(Collected data entries)
____________________

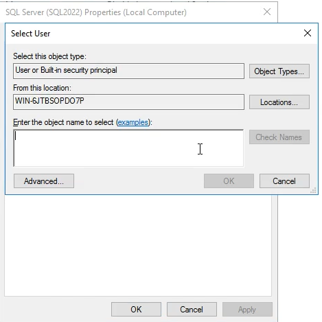322x322 pixels.
Task: Open the Object Types dialog
Action: [279, 71]
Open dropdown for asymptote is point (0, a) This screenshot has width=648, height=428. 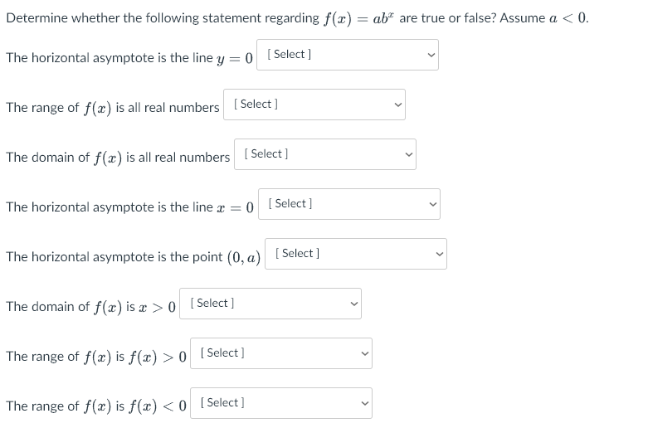pyautogui.click(x=356, y=254)
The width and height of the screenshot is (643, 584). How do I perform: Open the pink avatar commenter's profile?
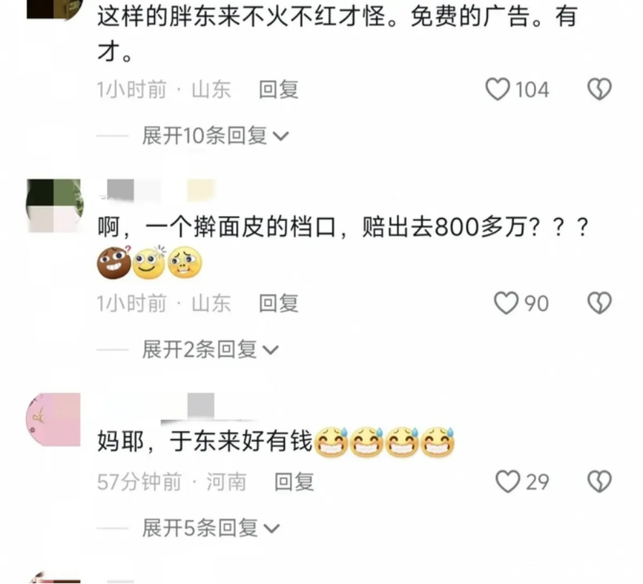(53, 419)

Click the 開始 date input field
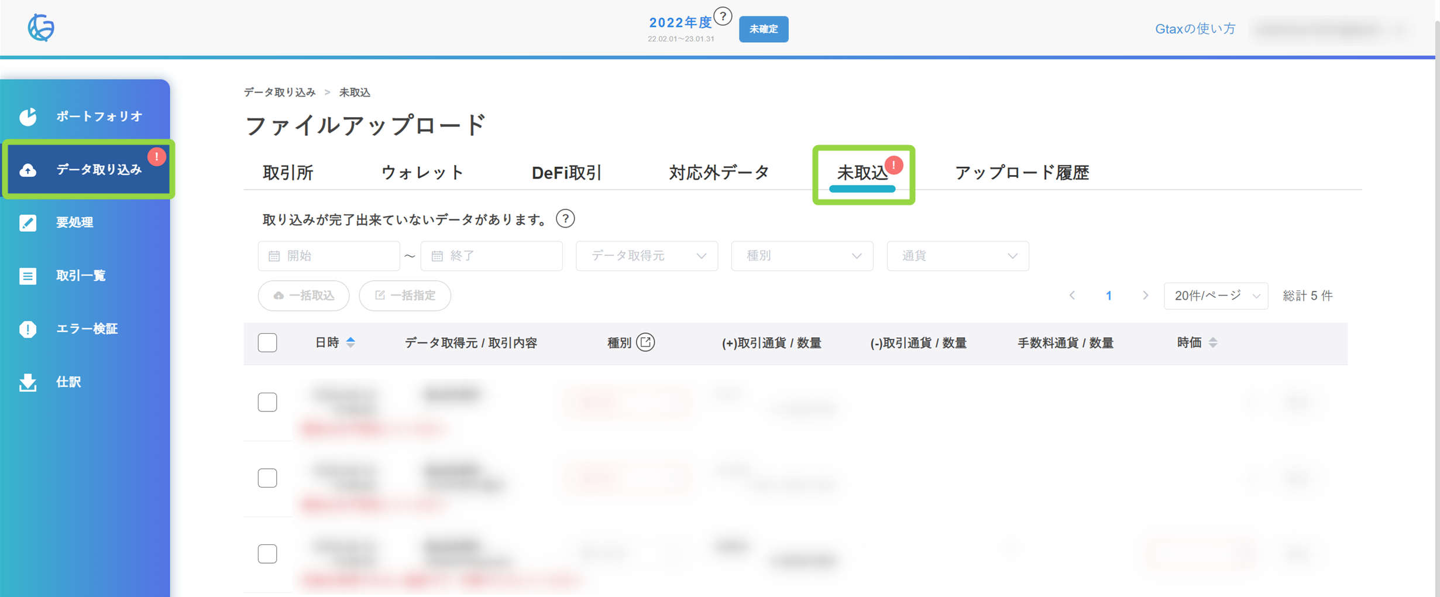[329, 256]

____________________

(TASK)
Your answer must be an exact copy of the lines from the one with "The width and" through the final line of the data, both included, without any pictures.

(RESULT BELOW)
The width and height of the screenshot is (643, 584). How do I perform: Open the pink avatar commenter's profile?
(53, 419)

Click the 開始 date input field
[329, 256]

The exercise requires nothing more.